### PROBLEMS TO SOLVE
[A] In the angel food cake post, what was printed on the packet of powdered egg whites?
[B] Write out the stretch of the angel food cake post from "B1043-1 Angel Food" through "on its cradle.".

### EXCERPTED PASSAGE
■ ■ ■

Friday, June 3, 2011

B1043-1 Angel Food Cake

    My mother had an uneasy relationship with telephones.  When the phone rang, she often had a look of fear or trepidation on her face as if the Gestapo had come suddenly, knocking on the door, in the middle of the night.  She had a great reluctance to answer the phone, and it was only after five or six rings that she ventured a rather tepid “hello.”  Then her conversation invariably included three other words as well: yes, no, and bye.  Always in that order: “hello,” “yes,” “no,” and “bye.”  Four words.  One minute tops. And then the telephone receiver was back on its cradle.
    One day she was mixing the powdered egg whites from an angel food cake mix.  She had just emptied the contents of the packet - marked with a big “Package A” - into the mixing bowl and started to mix.  Then the telephone rang.  Very slowly she made her way to the telephone and she stopped the ringing after five rings.  Her conversation began true to her usual, tentative form.  But it suddenly it veered off into an extended - and most convivial - conversation.  She told me to “watch the mixer” as she waved her hand in the general direction of the machine.  I suppose that I was about eight years old at the time.  I had no idea what it meant to “watch the mixer.”

■ ■ ■

### DATASET EXTRACT
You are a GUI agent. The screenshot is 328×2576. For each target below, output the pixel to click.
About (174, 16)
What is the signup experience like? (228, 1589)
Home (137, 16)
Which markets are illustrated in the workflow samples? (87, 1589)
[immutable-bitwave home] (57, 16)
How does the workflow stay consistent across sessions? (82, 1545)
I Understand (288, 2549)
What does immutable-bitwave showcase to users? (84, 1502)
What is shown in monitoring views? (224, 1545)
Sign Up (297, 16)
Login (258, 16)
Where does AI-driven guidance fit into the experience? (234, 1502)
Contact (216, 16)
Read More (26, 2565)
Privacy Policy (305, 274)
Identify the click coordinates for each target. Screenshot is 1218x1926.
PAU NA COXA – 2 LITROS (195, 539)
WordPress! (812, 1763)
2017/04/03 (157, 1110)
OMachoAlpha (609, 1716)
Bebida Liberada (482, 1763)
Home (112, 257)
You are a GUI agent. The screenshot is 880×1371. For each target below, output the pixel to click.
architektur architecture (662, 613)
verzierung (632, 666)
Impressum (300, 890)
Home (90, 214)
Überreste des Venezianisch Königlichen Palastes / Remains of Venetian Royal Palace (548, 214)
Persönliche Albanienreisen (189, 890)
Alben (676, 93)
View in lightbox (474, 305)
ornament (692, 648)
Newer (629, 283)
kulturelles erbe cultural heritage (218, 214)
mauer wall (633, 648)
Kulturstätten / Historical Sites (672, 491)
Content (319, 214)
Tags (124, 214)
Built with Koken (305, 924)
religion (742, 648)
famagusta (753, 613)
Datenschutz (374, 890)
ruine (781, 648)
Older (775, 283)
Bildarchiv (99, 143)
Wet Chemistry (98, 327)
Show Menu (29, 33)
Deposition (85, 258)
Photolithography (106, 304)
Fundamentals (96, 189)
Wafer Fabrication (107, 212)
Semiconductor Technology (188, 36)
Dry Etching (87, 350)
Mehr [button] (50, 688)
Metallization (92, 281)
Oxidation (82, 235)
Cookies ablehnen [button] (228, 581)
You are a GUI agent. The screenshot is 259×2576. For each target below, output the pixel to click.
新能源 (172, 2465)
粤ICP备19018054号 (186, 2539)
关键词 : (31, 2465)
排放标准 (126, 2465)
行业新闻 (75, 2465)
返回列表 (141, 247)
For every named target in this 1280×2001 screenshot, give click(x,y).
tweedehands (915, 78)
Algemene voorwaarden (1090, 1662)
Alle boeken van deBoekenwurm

■ ■ ■

### WRITTEN ANSWERS
[A] It was marked with a big "Package A."

[B]
B1043-1 Angel Food Cake

    My mother had an uneasy relationship with telephones.  When the phone rang, she often had a look of fear or trepidation on her face as if the Gestapo had come suddenly, knocking on the door, in the middle of the night.  She had a great reluctance to answer the phone, and it was only after five or six rings that she ventured a rather tepid “hello.”  Then her conversation invariably included three other words as well: yes, no, and bye.  Always in that order: “hello,” “yes,” “no,” and “bye.”  Four words.  One minute tops. And then the telephone receiver was back on its cradle.